◆ **TASK TO COMPLETE**: Pick out every line of the entries below where "will" occurs, and copy those lines.

◆ **GIVEN RECORDS**:

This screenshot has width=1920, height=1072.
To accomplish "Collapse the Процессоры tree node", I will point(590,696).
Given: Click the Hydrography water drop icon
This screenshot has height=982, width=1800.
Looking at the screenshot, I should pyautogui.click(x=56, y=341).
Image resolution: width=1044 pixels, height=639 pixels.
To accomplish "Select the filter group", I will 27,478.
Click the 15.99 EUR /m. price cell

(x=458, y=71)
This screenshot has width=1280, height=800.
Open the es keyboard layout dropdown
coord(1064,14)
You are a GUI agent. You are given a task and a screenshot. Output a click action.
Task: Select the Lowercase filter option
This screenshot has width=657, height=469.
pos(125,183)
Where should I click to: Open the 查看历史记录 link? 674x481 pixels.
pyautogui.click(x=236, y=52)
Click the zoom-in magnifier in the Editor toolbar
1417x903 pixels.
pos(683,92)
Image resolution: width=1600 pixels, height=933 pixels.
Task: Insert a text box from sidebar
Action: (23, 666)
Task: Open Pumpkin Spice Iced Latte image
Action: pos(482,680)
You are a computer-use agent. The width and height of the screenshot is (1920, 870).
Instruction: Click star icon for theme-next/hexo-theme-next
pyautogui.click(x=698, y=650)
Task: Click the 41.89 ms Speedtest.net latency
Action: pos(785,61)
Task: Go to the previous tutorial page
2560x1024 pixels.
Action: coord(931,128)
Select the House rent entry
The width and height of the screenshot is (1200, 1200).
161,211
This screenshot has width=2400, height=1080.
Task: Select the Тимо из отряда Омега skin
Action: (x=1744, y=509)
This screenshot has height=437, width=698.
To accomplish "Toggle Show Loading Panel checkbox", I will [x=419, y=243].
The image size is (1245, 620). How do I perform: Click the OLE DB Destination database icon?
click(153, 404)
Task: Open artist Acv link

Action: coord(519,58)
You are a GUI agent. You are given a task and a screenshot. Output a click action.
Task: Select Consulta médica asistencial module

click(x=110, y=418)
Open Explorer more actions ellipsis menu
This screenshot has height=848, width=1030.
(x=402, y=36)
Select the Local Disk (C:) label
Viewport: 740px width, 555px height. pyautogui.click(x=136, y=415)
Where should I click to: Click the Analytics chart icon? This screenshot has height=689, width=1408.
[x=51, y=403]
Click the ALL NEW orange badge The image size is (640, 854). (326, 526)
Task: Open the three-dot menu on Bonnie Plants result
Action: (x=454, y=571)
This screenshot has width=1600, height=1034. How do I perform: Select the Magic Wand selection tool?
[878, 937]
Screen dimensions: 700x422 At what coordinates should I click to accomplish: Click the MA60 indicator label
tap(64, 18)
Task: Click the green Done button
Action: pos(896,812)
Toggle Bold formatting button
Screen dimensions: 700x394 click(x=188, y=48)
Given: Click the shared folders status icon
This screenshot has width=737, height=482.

◆ **OUTPUT OF THE EXERCISE**:
To accomplish "Collapse the Процессоры tree node", I will point(590,696).
To accomplish "Select the filter group", I will 27,478.
To accomplish "Toggle Show Loading Panel checkbox", I will [x=419, y=243].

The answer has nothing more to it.